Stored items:
++++++++++++++++++++

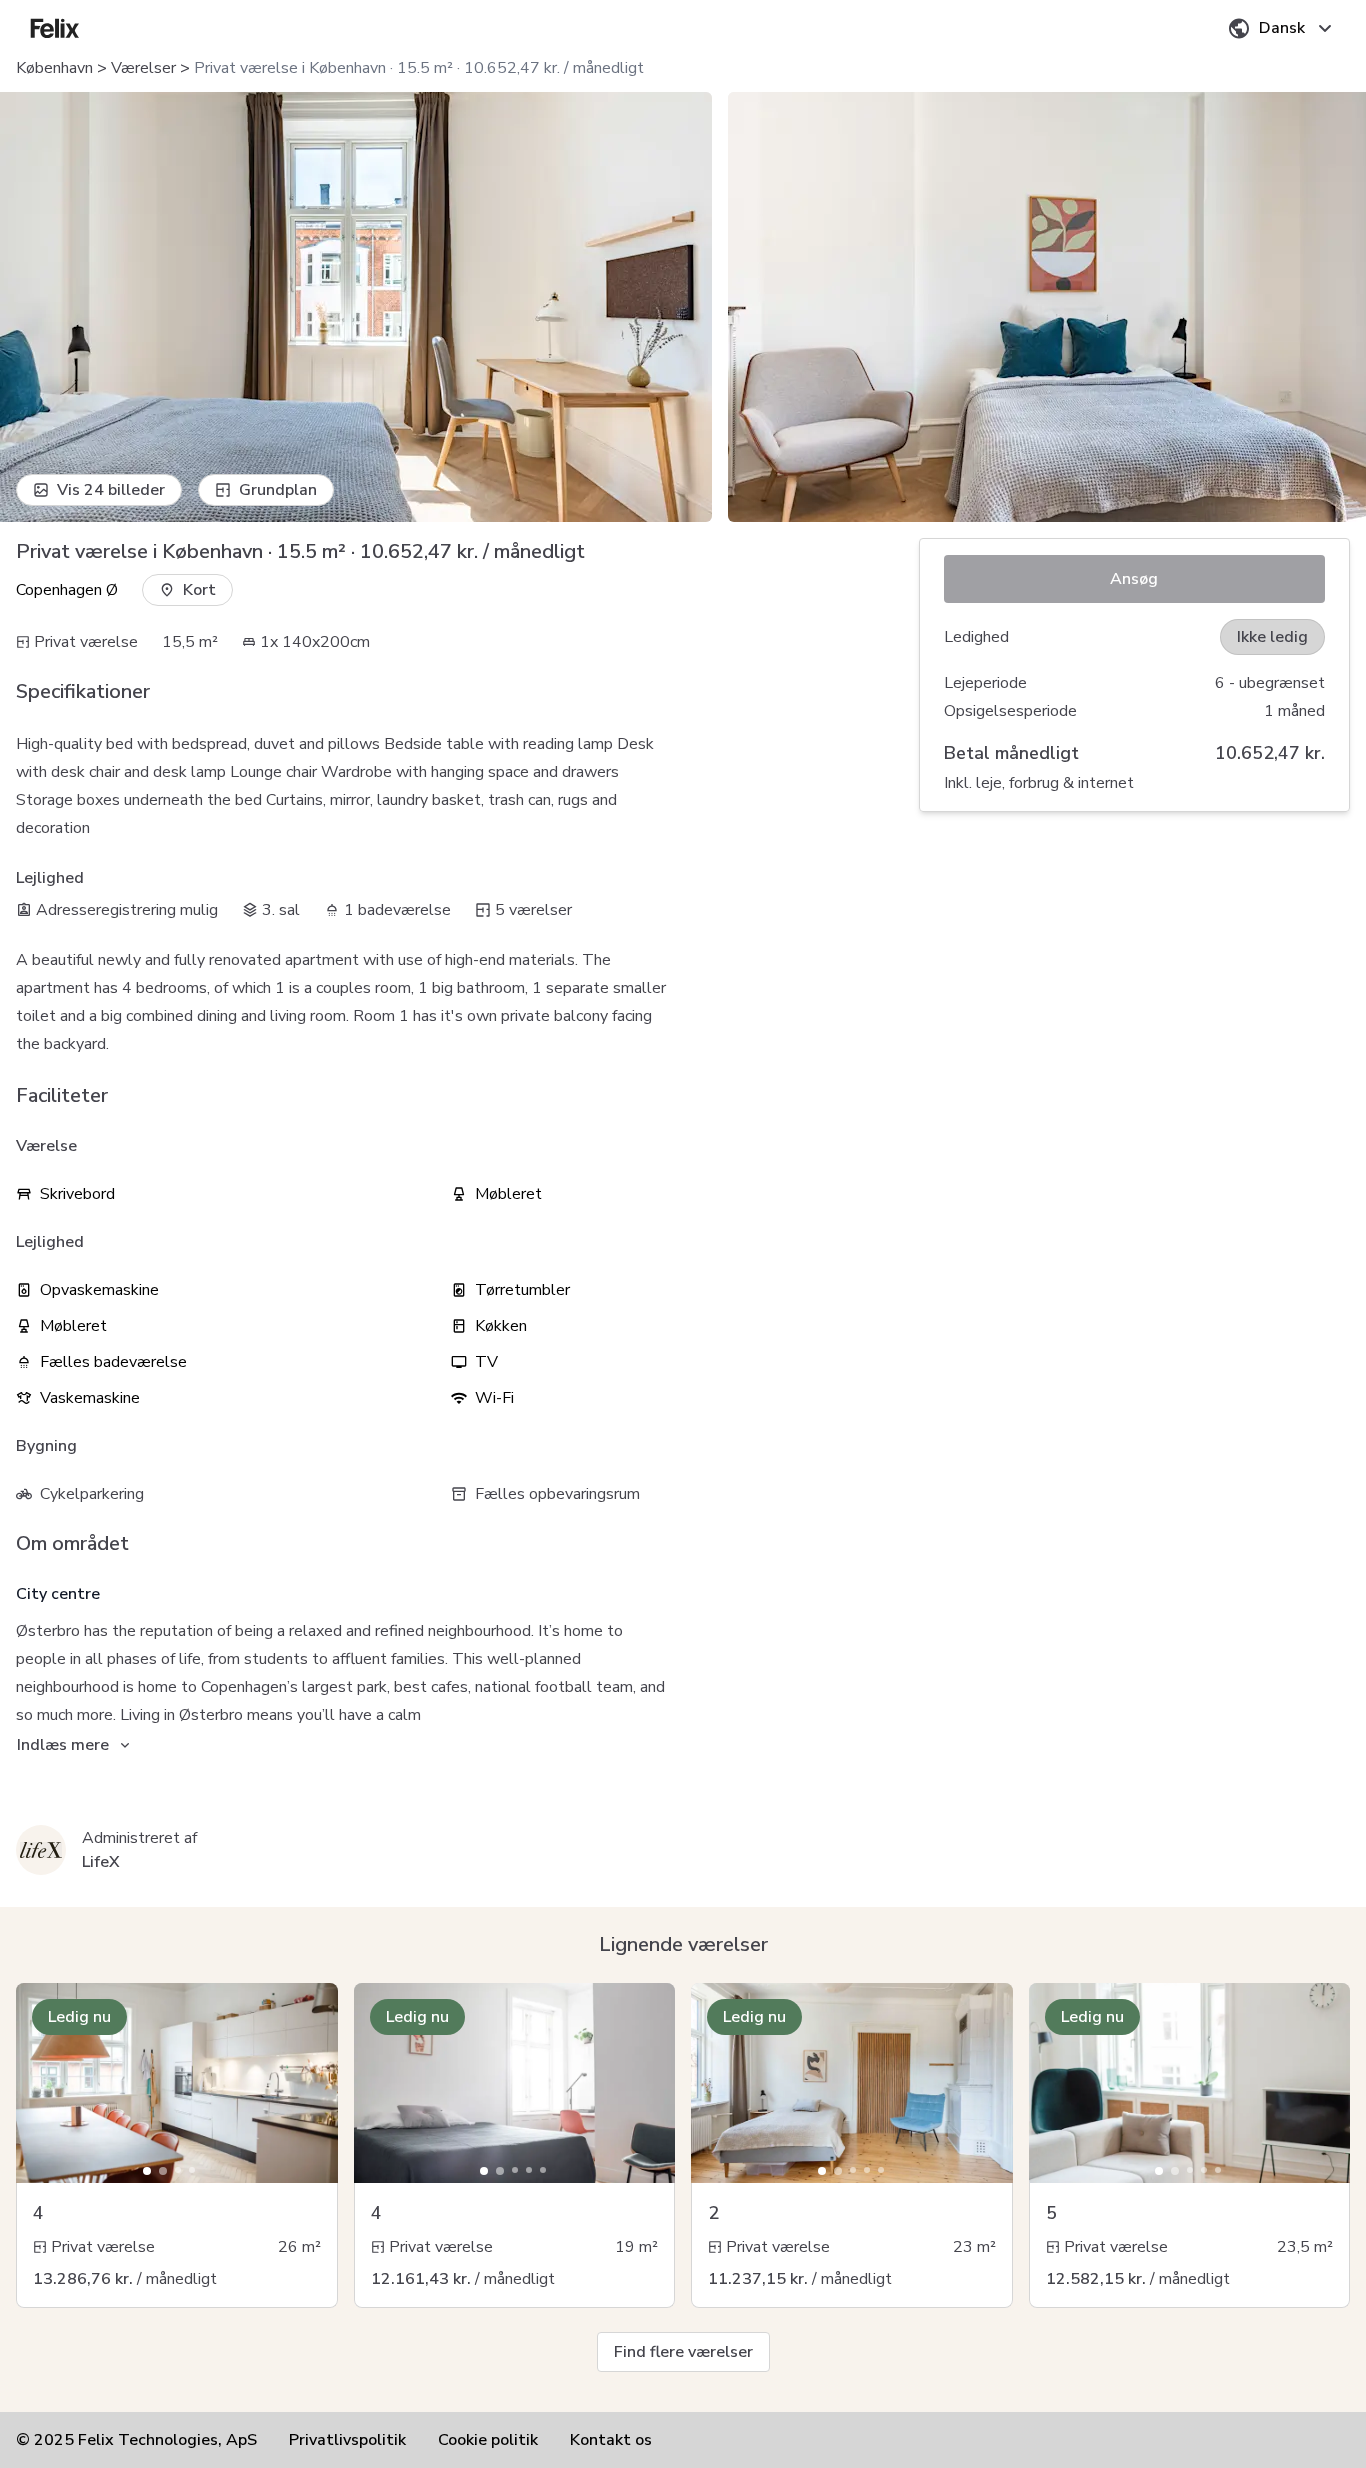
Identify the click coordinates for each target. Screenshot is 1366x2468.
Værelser (143, 68)
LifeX (101, 1862)
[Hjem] (55, 28)
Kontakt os (611, 2440)
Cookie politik (488, 2440)
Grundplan (278, 490)
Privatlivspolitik (347, 2440)
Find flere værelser (683, 2352)
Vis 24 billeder (111, 490)
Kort (199, 590)
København (54, 68)
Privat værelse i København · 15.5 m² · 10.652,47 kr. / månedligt (419, 68)
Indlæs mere (63, 1745)
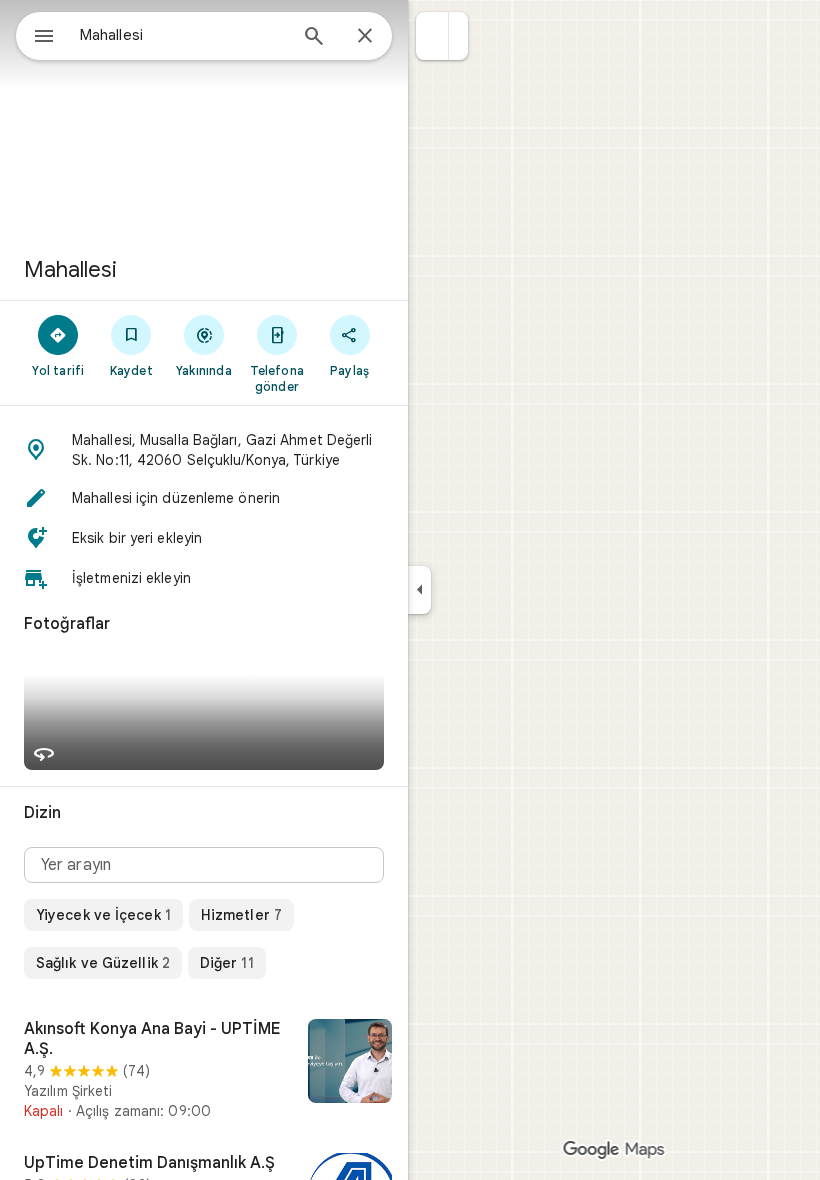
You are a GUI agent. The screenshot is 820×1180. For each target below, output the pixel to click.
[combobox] (183, 35)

++++++++++++++++++++

§ **ABOUT THIS TASK**
Return all lines from the data that include the string "each".

§ **ANSWER BOX**
Identify the click coordinates for each target. Screenshot is 1366x2468.
You are a GUI agent. The screenshot is 820×1180. For each target below, output the pixel to click.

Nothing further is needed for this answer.